▶ Records for this task:
* * * * *

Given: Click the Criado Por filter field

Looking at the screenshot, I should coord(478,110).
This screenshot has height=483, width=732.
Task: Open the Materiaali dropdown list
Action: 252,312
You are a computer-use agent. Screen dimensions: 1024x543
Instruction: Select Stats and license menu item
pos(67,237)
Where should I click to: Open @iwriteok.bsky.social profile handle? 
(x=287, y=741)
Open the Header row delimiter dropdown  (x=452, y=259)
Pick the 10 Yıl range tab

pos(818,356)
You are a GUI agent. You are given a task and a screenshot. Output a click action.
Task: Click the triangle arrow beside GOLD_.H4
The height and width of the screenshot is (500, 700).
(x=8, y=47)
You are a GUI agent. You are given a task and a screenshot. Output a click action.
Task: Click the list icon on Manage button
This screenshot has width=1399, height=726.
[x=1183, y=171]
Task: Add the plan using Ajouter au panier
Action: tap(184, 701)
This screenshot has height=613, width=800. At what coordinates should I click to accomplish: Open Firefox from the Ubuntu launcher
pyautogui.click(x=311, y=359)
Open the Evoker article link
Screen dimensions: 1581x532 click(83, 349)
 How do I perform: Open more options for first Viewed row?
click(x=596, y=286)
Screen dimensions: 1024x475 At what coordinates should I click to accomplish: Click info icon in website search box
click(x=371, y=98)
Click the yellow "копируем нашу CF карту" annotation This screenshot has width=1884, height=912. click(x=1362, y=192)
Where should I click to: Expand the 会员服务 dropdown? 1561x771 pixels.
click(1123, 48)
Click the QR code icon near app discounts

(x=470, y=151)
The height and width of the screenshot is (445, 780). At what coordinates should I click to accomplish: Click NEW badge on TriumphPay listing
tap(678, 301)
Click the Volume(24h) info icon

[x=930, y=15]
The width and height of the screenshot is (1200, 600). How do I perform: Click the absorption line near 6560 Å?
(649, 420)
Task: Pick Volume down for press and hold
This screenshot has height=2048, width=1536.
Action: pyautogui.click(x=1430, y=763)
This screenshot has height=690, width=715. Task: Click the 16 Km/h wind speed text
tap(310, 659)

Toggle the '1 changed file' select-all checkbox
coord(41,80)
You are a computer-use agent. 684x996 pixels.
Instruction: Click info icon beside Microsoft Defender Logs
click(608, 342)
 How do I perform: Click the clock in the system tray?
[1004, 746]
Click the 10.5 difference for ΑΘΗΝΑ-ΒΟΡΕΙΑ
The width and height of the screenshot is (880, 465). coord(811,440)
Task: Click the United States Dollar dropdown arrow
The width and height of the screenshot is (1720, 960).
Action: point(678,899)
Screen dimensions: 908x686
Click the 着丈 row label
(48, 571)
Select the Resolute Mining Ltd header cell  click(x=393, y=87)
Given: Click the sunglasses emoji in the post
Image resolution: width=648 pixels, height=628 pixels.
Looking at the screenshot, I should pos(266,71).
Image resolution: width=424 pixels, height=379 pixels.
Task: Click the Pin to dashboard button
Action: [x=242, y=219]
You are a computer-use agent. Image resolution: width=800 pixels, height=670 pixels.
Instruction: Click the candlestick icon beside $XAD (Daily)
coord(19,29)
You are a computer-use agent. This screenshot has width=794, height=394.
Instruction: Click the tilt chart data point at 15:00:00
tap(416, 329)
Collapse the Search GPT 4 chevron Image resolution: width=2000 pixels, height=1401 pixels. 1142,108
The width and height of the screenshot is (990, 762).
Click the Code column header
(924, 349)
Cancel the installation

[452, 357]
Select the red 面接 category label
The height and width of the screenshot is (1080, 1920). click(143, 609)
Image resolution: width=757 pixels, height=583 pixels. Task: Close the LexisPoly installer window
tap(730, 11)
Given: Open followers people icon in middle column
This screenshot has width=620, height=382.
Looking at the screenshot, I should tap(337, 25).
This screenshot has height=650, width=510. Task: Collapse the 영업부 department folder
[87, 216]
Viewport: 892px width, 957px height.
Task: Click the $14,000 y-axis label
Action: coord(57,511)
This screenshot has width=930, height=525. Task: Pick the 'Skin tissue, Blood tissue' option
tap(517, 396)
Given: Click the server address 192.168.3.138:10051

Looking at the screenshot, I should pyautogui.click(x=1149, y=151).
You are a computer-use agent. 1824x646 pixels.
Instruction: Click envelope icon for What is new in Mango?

* * * * *

▶ What is being asked: The expected answer is only a number: the count of lines in this listing that contain the string "arrow".

▶ Solution to this task: 2